People used to wrongly assume that there are special laws governing the construction industry in Malaysia. Although this industry itself is a sector contributing towards the economy of the country, the law applicable to this industry are tort and primarily law of contract.
The obligations, roles and remedies between parties in construction industry are usually covered by construction contracts entered into by parties, common ones being used are PAM (Persatuan Arkitek Malaysia) Main and Sub-Contracts 2006. The other examples are Jabatan Kerja Raya Form (JKR) contract where it is used for public contract.
As a reminder, construction contract award process begins when:
- the client (employer) awards the project to the main-contractor;
- then, the main contractor will award parts or whole of the contract to subcontractors; nominated by client or appointed by main contractor.
- the subcontractors will either undertake to complete the job themselves and source for supplies of materials and machineries.
- Otherwise, they will delegate the job to sub-sub-contractors who will source for supplies of materials and machineries to complete the project undertaken
Common scenarios faced by You
The most common disputes in construction industry in Malaysia are payment dispute; followed by variation of works.
When an architect certificate is issued certifying the work has been completed, there is a grace period for payment to be made for the work done. 2 problems usually happen to client:
- Architect certificate did not reflect the works done;
- When architect certificate reflects the work done, the party who is obliged to pay under the letter of award may default to pay after the grace period.

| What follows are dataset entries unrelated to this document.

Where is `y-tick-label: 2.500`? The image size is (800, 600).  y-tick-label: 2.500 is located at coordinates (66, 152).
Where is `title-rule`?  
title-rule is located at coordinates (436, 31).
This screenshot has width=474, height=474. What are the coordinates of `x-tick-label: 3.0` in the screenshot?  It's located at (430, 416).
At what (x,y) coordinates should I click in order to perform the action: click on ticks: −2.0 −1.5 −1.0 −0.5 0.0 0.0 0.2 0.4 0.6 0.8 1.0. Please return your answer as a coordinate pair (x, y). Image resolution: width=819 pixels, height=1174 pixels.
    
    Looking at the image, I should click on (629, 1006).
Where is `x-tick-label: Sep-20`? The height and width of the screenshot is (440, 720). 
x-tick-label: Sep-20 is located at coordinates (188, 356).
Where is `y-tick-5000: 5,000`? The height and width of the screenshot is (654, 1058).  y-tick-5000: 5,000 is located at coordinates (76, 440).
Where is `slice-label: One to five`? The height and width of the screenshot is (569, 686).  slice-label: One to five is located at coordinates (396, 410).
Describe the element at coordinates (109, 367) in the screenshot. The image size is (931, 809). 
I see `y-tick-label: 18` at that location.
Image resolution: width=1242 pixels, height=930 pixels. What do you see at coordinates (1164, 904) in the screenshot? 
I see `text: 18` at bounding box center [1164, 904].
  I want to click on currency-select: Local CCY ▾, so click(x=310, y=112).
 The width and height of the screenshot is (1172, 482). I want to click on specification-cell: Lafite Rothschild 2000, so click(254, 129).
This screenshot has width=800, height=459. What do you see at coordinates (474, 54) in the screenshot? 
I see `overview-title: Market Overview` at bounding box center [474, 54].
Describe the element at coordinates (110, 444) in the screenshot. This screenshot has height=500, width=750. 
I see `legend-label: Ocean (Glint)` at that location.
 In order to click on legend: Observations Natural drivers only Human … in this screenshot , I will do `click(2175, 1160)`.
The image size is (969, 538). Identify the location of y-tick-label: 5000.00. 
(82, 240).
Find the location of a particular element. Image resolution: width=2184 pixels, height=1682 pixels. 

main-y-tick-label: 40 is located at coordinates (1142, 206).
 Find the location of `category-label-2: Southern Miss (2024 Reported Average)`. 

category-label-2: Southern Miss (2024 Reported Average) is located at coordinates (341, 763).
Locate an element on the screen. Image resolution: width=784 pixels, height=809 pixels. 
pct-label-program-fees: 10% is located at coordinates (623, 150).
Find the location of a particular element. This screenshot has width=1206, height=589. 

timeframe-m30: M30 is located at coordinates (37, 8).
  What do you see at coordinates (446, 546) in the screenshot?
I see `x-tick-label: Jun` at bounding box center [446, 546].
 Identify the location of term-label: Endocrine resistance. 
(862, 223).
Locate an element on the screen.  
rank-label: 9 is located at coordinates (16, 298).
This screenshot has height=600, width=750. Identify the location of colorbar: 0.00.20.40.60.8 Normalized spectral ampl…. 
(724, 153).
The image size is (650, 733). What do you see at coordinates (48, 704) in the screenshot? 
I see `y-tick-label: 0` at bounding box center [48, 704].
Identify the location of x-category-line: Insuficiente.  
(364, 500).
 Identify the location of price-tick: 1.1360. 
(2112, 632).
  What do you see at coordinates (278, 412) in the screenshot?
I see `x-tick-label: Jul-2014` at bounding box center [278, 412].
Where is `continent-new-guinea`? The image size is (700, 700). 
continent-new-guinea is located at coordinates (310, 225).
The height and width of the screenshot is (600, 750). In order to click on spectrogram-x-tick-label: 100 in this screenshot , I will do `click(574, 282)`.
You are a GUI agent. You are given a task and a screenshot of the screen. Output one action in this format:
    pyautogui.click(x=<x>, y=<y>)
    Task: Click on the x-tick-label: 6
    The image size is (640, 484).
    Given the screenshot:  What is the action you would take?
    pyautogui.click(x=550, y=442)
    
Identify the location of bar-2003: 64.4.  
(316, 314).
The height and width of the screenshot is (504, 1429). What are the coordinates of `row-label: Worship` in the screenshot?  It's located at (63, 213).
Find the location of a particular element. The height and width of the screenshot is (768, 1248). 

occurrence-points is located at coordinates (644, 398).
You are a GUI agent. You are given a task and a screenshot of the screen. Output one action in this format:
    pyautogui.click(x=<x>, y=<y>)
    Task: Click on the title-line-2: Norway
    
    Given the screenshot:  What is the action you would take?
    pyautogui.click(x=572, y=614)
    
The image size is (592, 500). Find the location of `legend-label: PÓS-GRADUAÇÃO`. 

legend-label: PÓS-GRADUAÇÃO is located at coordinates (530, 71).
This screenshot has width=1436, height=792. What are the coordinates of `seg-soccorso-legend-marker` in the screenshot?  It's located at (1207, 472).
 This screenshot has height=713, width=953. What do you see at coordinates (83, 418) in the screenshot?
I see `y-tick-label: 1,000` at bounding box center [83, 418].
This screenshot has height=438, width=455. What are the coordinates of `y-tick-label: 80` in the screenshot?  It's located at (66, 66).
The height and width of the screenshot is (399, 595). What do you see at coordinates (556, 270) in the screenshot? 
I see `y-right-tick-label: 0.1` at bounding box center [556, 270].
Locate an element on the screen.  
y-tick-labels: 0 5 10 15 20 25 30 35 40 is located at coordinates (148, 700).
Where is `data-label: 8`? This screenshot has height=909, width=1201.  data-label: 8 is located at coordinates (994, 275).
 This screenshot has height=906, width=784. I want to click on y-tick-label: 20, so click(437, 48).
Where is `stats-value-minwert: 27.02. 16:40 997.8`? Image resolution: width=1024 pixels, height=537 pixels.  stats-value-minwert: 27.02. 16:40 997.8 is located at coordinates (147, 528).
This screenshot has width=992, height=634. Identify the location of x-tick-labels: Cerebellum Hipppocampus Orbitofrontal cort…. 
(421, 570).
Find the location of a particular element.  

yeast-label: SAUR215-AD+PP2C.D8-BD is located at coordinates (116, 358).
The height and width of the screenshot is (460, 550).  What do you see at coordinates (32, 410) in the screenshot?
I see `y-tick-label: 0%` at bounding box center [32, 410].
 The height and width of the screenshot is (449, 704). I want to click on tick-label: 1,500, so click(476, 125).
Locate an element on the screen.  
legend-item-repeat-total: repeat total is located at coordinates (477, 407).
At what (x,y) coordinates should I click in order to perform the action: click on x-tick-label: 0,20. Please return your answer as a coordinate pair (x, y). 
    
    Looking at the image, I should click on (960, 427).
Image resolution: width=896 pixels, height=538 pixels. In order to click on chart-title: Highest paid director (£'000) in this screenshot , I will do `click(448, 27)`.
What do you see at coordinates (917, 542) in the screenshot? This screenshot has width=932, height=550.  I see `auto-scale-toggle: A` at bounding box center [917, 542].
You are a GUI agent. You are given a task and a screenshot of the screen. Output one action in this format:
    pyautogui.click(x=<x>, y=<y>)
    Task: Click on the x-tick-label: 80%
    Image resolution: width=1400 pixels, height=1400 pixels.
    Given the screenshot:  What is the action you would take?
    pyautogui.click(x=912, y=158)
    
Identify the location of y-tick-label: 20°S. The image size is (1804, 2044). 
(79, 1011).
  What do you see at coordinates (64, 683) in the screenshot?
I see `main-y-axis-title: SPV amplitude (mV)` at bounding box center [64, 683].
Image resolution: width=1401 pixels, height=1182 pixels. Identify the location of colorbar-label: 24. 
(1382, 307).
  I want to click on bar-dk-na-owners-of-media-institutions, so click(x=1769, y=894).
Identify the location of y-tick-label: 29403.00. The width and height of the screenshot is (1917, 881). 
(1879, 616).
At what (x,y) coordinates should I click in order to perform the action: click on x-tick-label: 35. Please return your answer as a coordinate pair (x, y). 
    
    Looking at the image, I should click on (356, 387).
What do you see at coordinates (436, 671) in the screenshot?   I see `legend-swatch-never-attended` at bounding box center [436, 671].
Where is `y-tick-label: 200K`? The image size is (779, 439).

When main contractor requests for variation of work under instruction of client, subcontractor is confused as to whether the variation falls within the work stated in letter of award. When it falls outside, subcontractor can demand for payment for extra work done.
Solutions for You
When it comes to solve the issues faced by customers, the options depend on the issues faced; whether it is for demand for payment or variation of work.
When there is an existing contract between the parties and claim is only for monetary, subject to the existence of arbitration clause, the recommended option is adjudication under CIPAA 2012 (Construction Industry Payment and Adjudication Act 2012) as it the process is faster. Alternatively, arbitration and court proceedings can be used; especially when the grounds in dispute are not only for demand for payment.
The terms and conditions of the contract (usually letter of award) are construed strictly. When the variations requested are necessary for the completion the project, it impliedly falls within obligation of contractors. However, when the works are not required for completion of the project and are not expressly stated in the contract, client may have to pay contractors for the extra work done.